At the Peranakan Museum I learned about generations descended from arriving Chinese men and local Malay woman. This wedding headdress is made up of 600 individual pins.

Keeping Bad Company?

Singapore is a good place to worry about globalization. This city does shopping malls better than anywhere I have been. They are clean, cool, busy, and wind underground for miles. A December visit adds Christmas music and glitzy decorations to the dazzling commercial display.  I have layers of resistance to ”stuff” and universal brands, yet feel funny about wishing away modernity and prosperity when I have benefited from these environmental factors all my life.

 One result of Singapore’s prosperity is huge museums full of sights that enrich my brain and soul. At the National Museum of Singapore I also found companionship. The interpretive displays at a travelling Musee D’Orsay exhibit explained that some impressionist artists were resisting industrialization. That explains the paintings of peasants and haystacks.

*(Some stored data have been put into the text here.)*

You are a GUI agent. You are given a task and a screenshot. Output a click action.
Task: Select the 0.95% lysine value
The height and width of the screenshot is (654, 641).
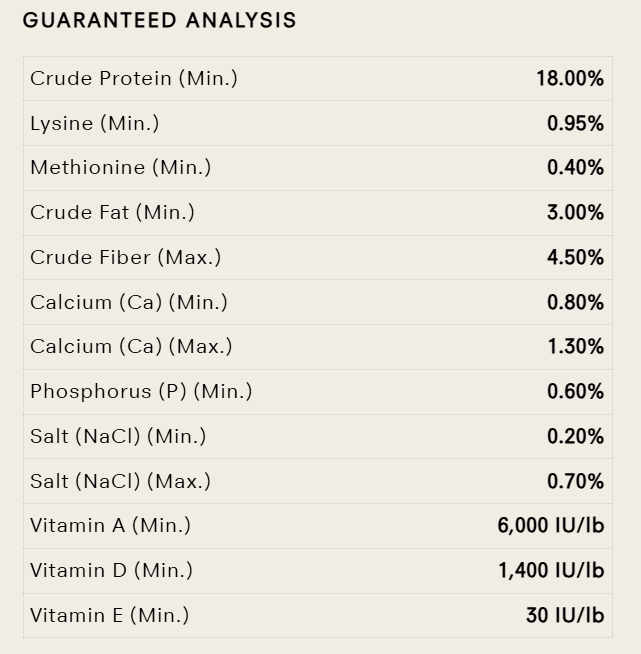coord(575,123)
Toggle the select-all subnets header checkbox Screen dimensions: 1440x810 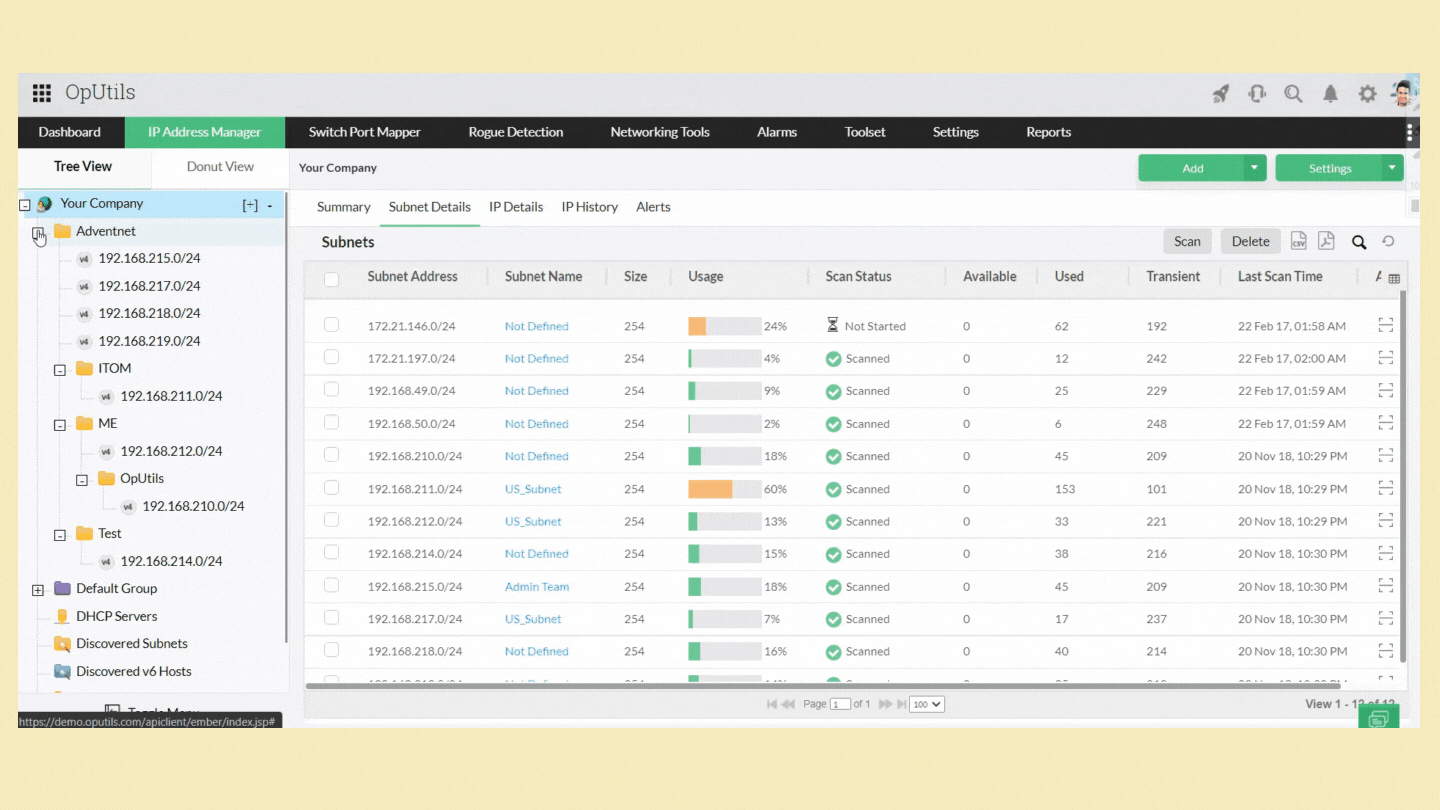point(332,279)
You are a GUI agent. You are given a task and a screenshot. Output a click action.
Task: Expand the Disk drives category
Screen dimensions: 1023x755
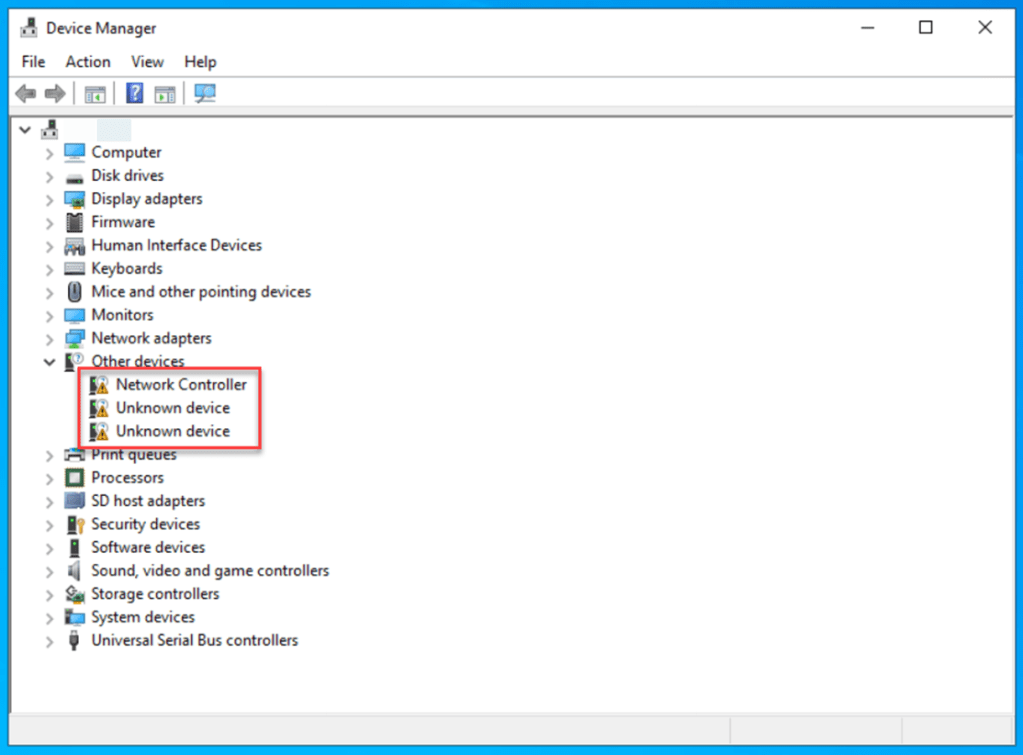49,176
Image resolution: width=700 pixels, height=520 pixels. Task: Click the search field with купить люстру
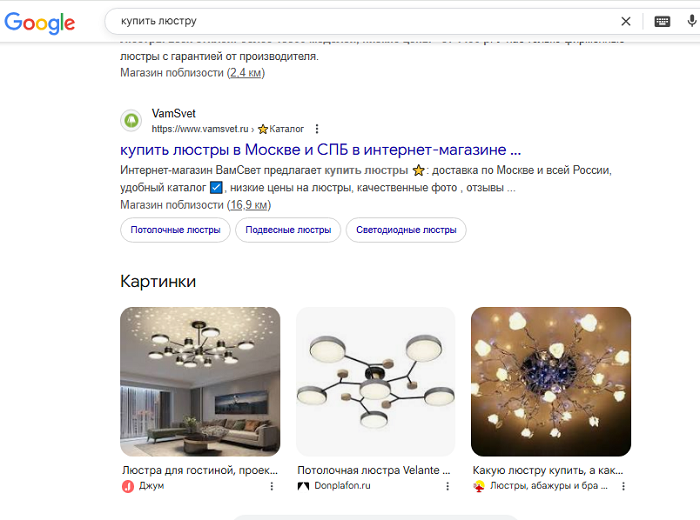pos(360,21)
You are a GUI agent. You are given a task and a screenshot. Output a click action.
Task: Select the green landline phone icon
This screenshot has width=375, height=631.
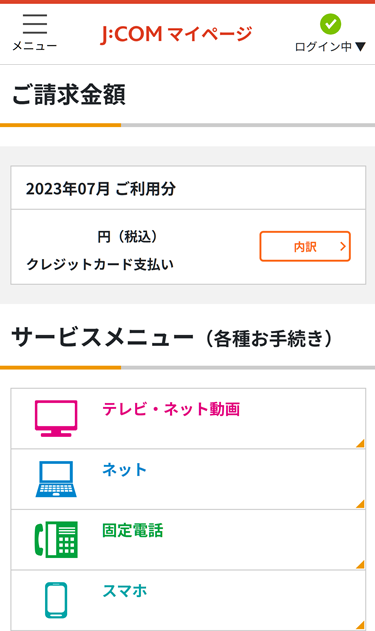(x=56, y=539)
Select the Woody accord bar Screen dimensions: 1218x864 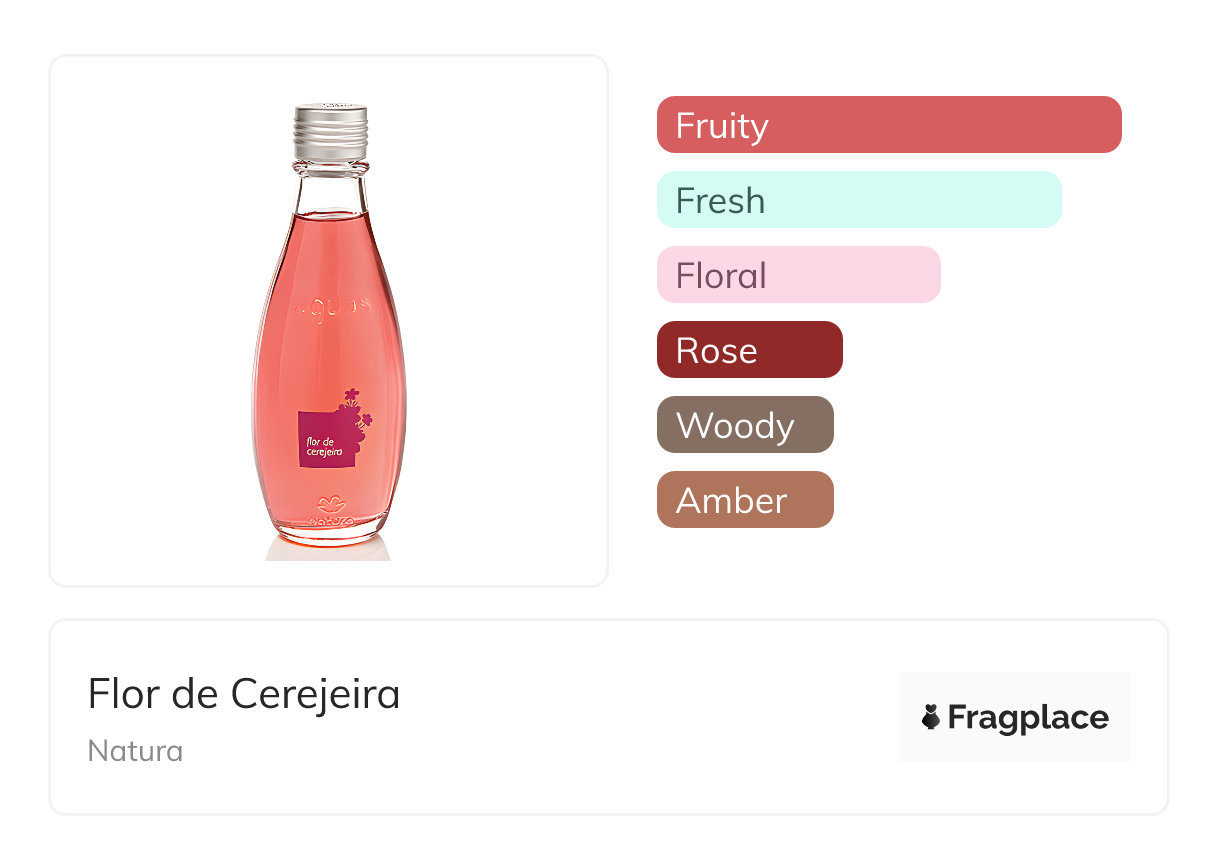point(745,425)
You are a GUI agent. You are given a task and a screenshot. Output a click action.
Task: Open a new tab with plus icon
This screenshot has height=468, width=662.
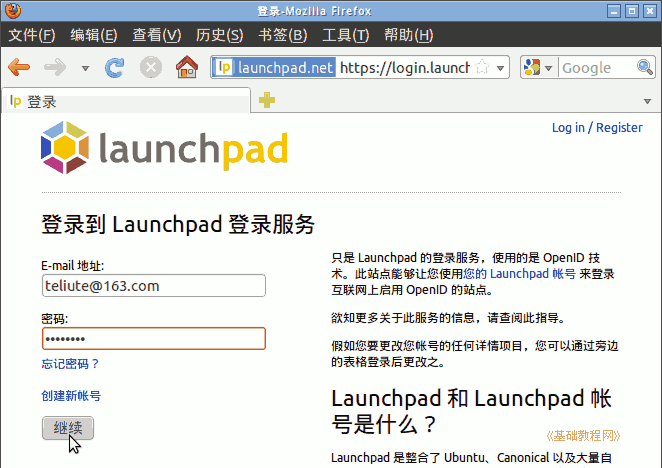267,101
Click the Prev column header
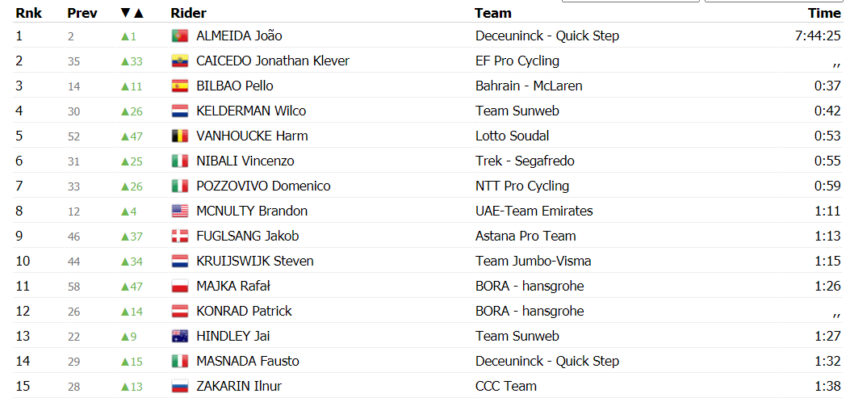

They sought them out and idealized them.  Occasionally they grappled with current realities by allowing an industrial smokestack in the distance.

The Pre-Raphaelites harked back to medieval painting before western rules of painting were established by Raphael.  I feel solidarity with their nostalgia. I am awed with how constructively they expressed it in gorgeous paintings that have lasted 100-150 years. And I appreciate the company as I sort through my layers of resistance.